It is worth buying if you like or need a higher output. Not to mention you would be saving money. You can always get spare batteries online for cheap.

Here's the specs to help you deciding:

G3, 9P, C3:

with the P90 bulb: 105 lumens - 60 minutes
with the P91 bulb: 200 lumens - 20 minutes

E2E, E2D, E2O:

with the MN03 bulb: 60 lumens - 1.25 hours
with the MN02 bulb: 25 lumens - 2.5 hours


----------



## daloosh (Mar 20, 2007)

I love both, but the e2e wins in my book for the flexibility of the system. Playing lego with e-series parts is fun! 

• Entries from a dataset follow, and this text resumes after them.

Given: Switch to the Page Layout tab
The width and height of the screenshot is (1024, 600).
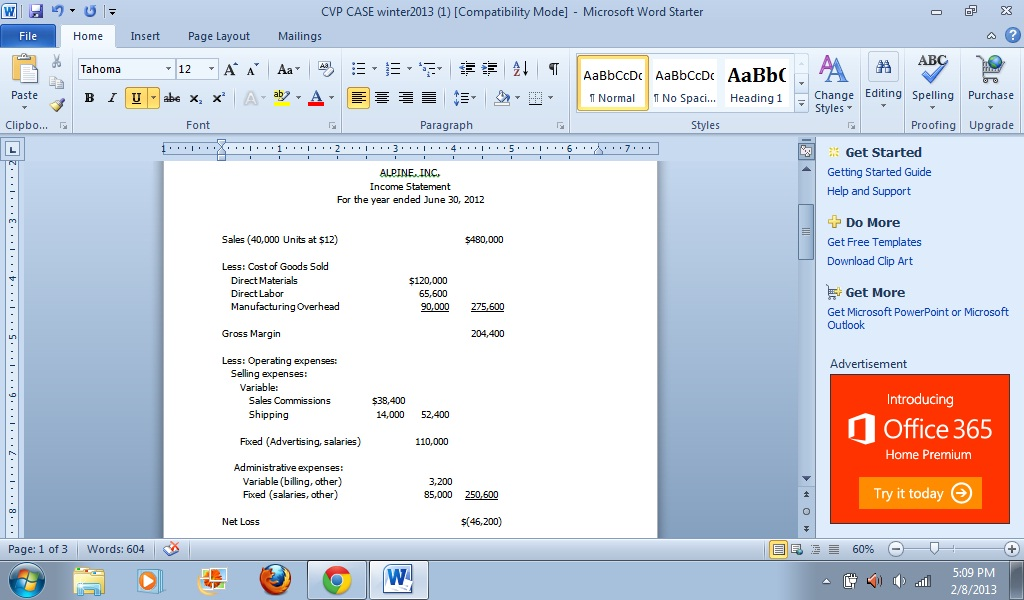Looking at the screenshot, I should click(x=219, y=36).
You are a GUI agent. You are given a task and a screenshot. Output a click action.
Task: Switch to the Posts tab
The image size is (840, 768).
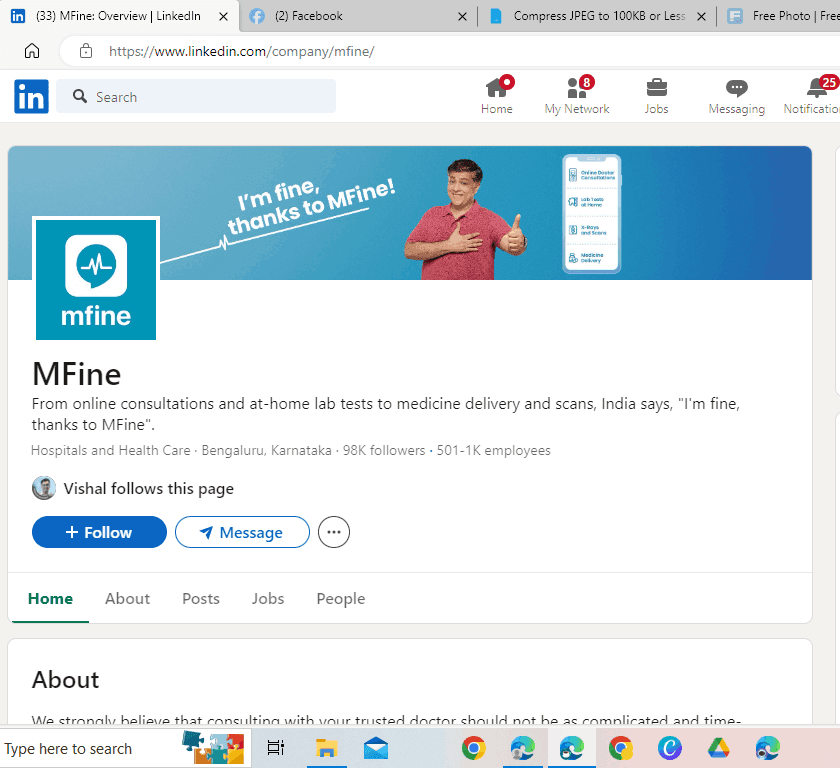point(201,599)
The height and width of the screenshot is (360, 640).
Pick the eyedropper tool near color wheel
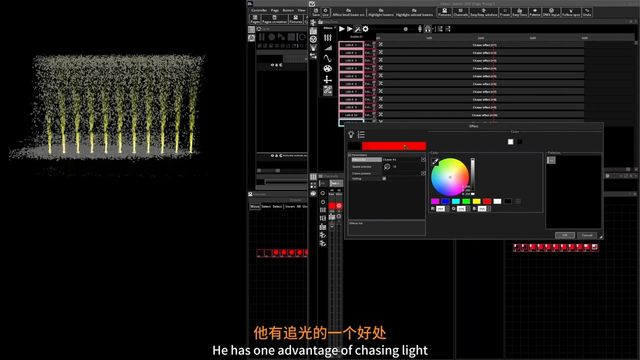pos(435,161)
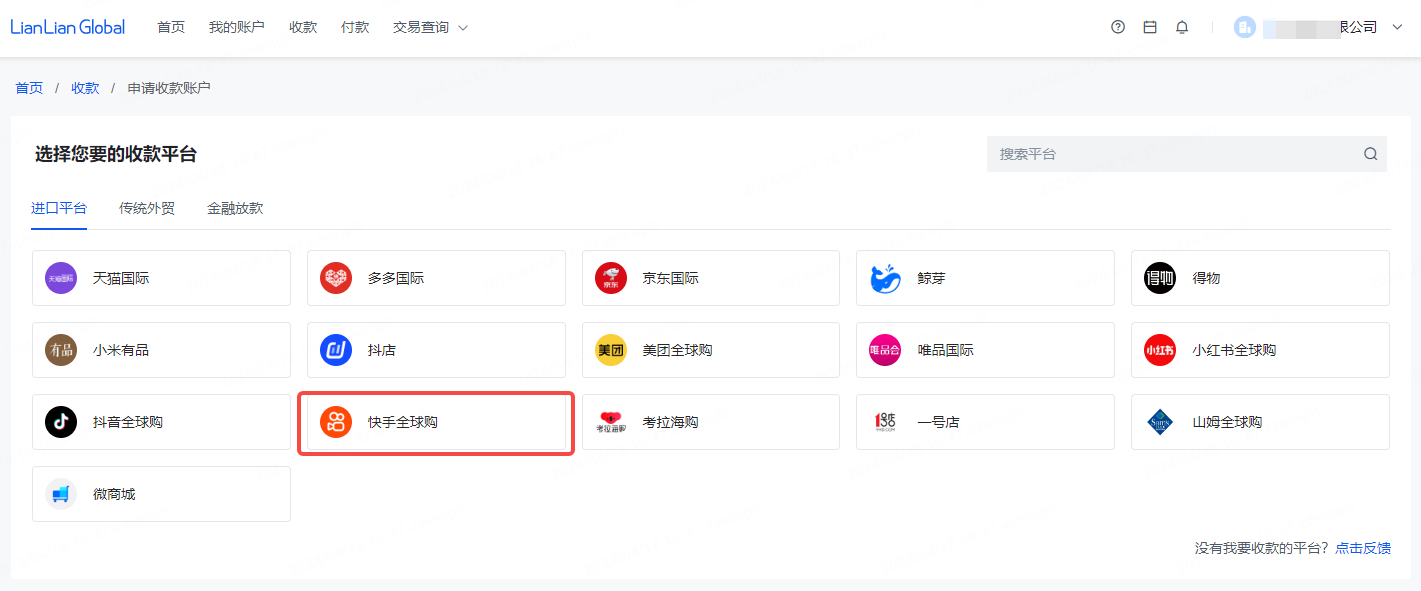The height and width of the screenshot is (591, 1421).
Task: Focus the 搜索平台 search field
Action: (1170, 154)
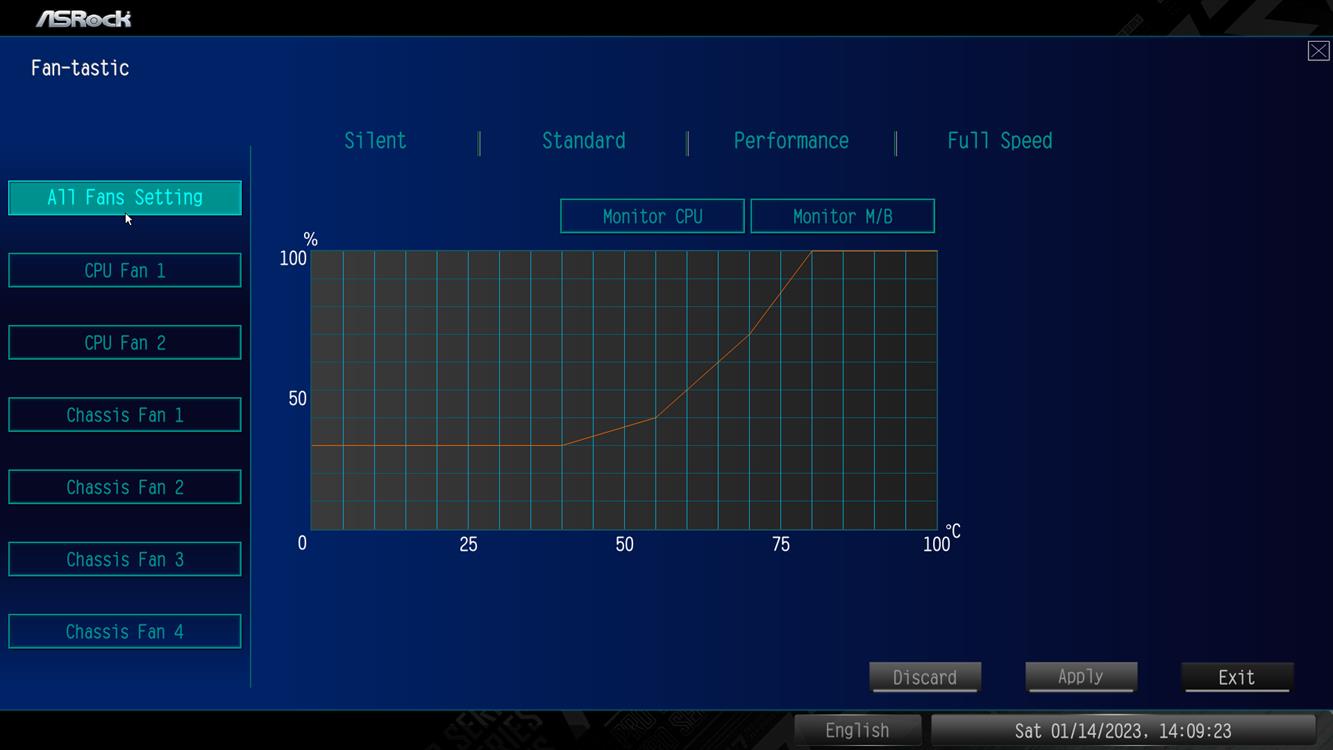Select the Silent fan preset
Viewport: 1333px width, 750px height.
tap(375, 141)
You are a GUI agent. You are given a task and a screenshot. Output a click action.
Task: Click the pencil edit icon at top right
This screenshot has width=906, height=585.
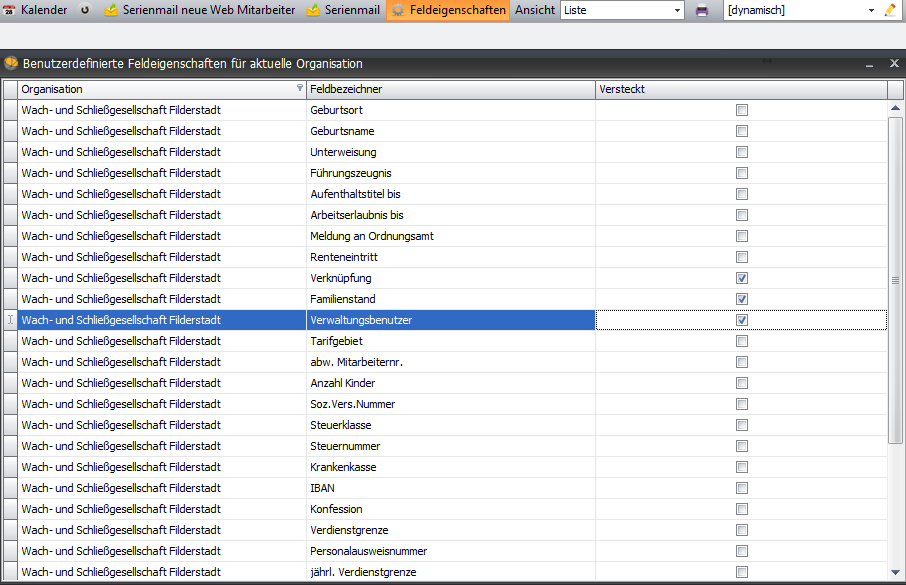click(x=890, y=10)
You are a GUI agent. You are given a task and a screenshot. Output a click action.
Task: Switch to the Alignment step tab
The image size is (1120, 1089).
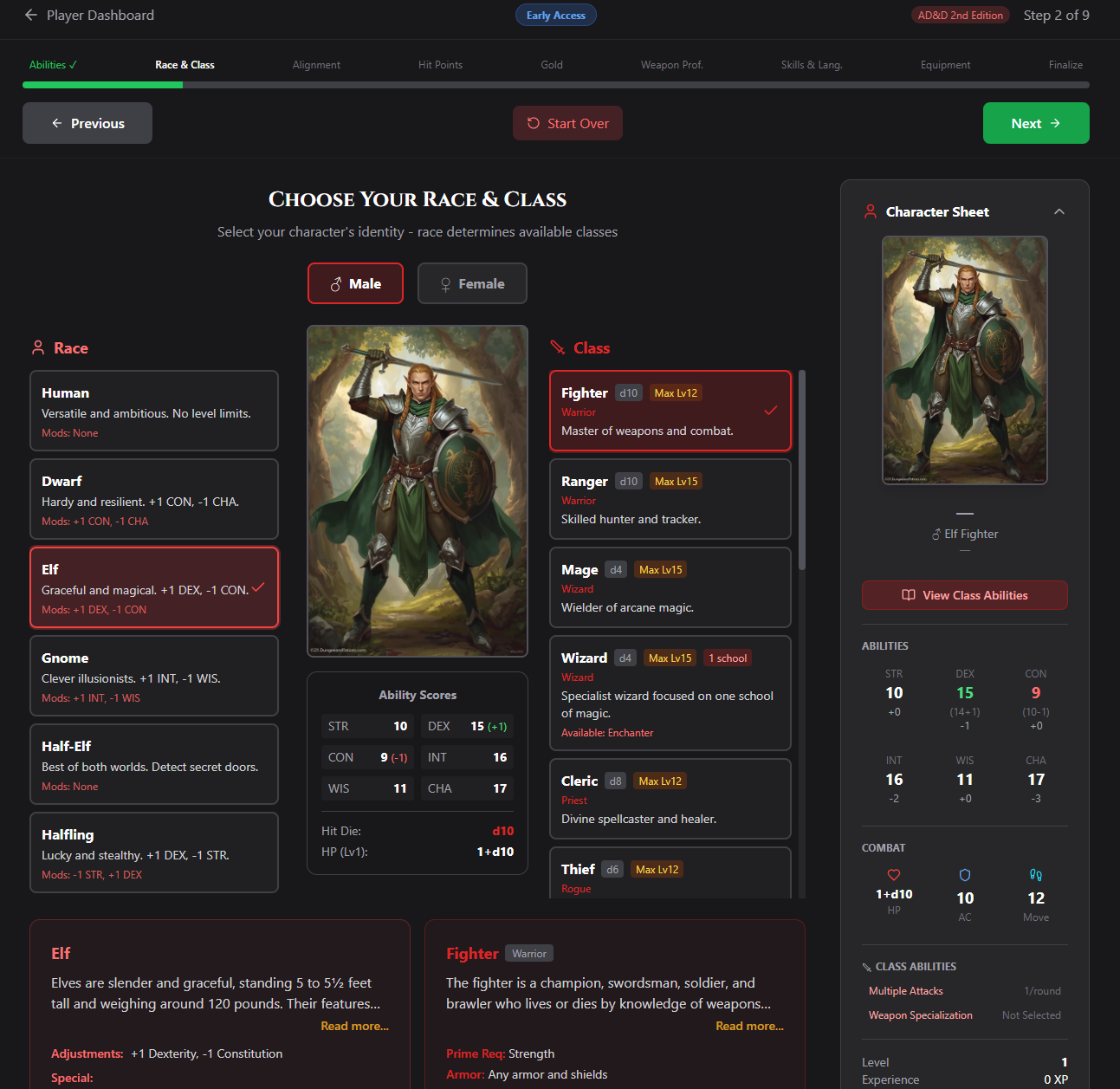pyautogui.click(x=316, y=64)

While the 9P or G3 would make a good car light for when you need to spot a street sign, if you want to take it with you, that form factor is just less forgiving. Maybe ok in jeans, but what if you are wearing nice pants that day, and it's warm enough to not have a jacket? The three cell will be conspicuous.

daloosh


----------



## tussery (Mar 20, 2007)

daloosh said:


> Maybe ok in jeans, but what if you are wearing nice pants that day, and it's warm enough to not have a jacket? The three cell will be conspicuous.
> 
> daloosh


I find a 9P in my pocket impresses women...


----------



## Carabidae (Mar 20, 2007)

daloosh said:


> Maybe ok in jeans, but what if you are wearing nice pants that day, and it's warm enough to not have a jacket? The three cell will be conspicuous.
> 
> daloosh


 
Yeah I was gonna say, they'll be saying is that flashlight in your pocket or....


----------



## kelmo (Mar 21, 2007)

I have and love both. I would get the E2e first. Get a MN02 LA with it. You will be surprised with the output to runtime ratio. And it is very pocketable. 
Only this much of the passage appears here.